> TEXT EXCERPT:
=== Section Start ===
“These young people are, in every sense but one, as American as those whose relatives arrived in this country on the Mayflower.”
Former Department of Homeland Security Secretary and current University of California president Janet Napolitano pens a new must-read, poignant opinion piece for NBC titled, “I Wrote DACA. Now I’m Suing to Ensure Trump Can’t Destroy It.”
As DHS Secretary when the Deferred Action for Childhood Arrivals Program was announced, Napolitano played a critical role in both the drafting and implementation of the program. After Trump rescinded DACA, the University of California Board of Regents and Napolitano filed one of the first lawsuits against DHS.
In the op-ed, Secretary Napolitano recounts the history of DACA, the vital role its play in America’s history, and the renewed urgency for protection for Dreamers. Her piece is excerpted below or available online here.
As president of the 10-campus University of California system, I know who these Dreamers are and who they want to become. Losing them would represent a massive loss for our country — and the huge costs of a deportation process.
Indeed, my faith in DACA has only been strengthened by my experiences leading our nation’s largest public research university system. Our more than 260,000 students are among the most accomplished in the United States. Their backgrounds reflect those of our country as a whole: All but a small fraction are descendants of immigrants or immigrants themselves.
Yet the UC students who have arguably placed the most trust in our federal government — undocumented immigrants who have come out of the shadows to supply verified information about their personal lives — now fear being deported to countries they do not know and whose language they may not even speak.
They are students such as Lizbeth Nuñez, who was born in Sinaloa, Mexico and arrived in California strapped to the back of her mother, who came to work the fields of the state’s agriculturally rich Central Valley. Now Nuñez studies molecular and cell biology with an emphasis in neurobiology at UC Berkeley. She hopes to become a psychopathologist — a brain scientist who studies the physical and physiological causes of mental illness.
=== Section End ===
> DATASET EXTRACT:
=== Section Start ===
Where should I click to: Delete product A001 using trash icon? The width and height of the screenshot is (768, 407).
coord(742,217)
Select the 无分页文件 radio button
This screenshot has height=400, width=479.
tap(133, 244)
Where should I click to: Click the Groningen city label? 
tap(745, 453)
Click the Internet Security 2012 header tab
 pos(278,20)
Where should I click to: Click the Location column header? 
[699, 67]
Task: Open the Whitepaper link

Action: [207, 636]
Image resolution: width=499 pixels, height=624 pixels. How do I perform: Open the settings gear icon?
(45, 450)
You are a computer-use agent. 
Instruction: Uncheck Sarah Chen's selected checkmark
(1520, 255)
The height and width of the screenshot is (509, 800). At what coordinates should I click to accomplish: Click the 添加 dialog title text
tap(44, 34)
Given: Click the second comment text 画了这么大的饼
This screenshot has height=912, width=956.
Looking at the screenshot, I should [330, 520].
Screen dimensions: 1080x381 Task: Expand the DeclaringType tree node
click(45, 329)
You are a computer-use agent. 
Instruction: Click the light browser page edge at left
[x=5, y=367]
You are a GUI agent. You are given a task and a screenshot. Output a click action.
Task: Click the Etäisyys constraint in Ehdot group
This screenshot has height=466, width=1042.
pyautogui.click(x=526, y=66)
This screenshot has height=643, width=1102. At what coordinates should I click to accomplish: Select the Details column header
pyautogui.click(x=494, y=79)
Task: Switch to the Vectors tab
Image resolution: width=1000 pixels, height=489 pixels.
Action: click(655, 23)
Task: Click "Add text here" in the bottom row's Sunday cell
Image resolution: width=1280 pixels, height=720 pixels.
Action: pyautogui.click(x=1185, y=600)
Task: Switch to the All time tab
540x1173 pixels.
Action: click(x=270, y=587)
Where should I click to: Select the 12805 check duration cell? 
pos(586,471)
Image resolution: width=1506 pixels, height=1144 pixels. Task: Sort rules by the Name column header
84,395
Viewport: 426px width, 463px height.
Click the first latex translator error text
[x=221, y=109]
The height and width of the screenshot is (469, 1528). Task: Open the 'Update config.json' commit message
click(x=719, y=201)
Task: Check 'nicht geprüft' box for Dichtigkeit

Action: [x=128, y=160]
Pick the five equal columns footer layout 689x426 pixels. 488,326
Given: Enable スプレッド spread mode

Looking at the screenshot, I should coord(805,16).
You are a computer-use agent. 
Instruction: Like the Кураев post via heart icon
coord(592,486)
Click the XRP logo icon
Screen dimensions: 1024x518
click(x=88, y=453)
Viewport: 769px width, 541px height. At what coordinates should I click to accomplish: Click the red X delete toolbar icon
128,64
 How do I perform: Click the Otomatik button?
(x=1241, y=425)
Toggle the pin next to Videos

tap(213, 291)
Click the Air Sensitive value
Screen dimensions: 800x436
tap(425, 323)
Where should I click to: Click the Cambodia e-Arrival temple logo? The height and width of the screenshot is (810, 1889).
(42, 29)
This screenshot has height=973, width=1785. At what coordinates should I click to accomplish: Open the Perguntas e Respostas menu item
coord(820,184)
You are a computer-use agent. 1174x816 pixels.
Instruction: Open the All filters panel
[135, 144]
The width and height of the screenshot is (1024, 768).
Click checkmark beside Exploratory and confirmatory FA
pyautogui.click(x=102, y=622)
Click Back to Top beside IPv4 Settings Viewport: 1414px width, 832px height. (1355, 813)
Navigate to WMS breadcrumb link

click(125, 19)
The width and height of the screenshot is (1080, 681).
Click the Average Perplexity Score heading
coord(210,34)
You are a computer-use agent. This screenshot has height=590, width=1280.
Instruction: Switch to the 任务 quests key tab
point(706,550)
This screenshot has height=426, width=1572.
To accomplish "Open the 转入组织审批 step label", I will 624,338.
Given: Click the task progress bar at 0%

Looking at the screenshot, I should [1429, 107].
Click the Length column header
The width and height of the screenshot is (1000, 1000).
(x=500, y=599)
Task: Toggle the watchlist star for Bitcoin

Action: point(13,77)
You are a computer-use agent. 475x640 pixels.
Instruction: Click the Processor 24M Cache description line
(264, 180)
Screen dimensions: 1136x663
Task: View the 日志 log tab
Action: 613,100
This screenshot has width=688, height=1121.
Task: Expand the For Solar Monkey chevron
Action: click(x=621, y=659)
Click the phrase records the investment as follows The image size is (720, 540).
=== Section End ===
> STUDY QUESTIONS:
**a.** From the DACA article, transcribe the passage starting at "Yet the UC students" and ending at "not even speak.".
**b.** Using the DACA article, decide whether each statement agrees with it. Answer yes or no for each, and quote the words that decide it. (i) The University of California system has more than 260,000 students. (ii) Lizbeth Nuñez was born in California. (iii) Nuñez studies molecular and cell biology at UC Berkeley.
**c.** Write the next part of the DACA article, picking up after its final sentence.

> ANSWERS PROVIDED:
**a.**
Yet the UC students who have arguably placed the most trust in our federal government — undocumented immigrants who have come out of the shadows to supply verified information about their personal lives — now fear being deported to countries they do not know and whose language they may not even speak.

**b.**
(i) Yes: "Our more than 260,000 students are among the most accomplished in the United States."
(ii) No: "who was born in Sinaloa, Mexico and arrived in California strapped to the back of her mother"
(iii) Yes: "Now Nuñez studies molecular and cell biology with an emphasis in neurobiology at UC Berkeley."

**c.**
Only weeks before starting her first year of classes, Nuñez was picking grapes alongside her mother in the scorching heat outside Bakersfield, California, to earn some extra money for school. This summer, before her second year at Berkeley, she secured a position in a campus research lab, in addition to taking classes and working over the break.
DACA recipients, too, are people such as Yuriana Aguilar, who recently received her Ph.D. in quantitative and systems biology from UC Merced. Aguilar’s research on sudden cardiac death, the country’s most common cause of natural death, centers on T-wave alternans, or TWAs, and how they might predict such heart attacks much earlier than is currently possible and therefore better help people at risk.
In November, the University of California will present its arguments in The Regents of the University of California and Janet Napolitano v. U.S. Department of Homeland Security and Elaine Duke, and a hearing on the case will likely be held in December.
In the interim, and until Congress passes comprehensive immigration reform with a path to citizenship, we must fight this shortsighted and unlawful move. These young people are, in every sense but one, as American as those whose relatives arrived in this country on the Mayflower.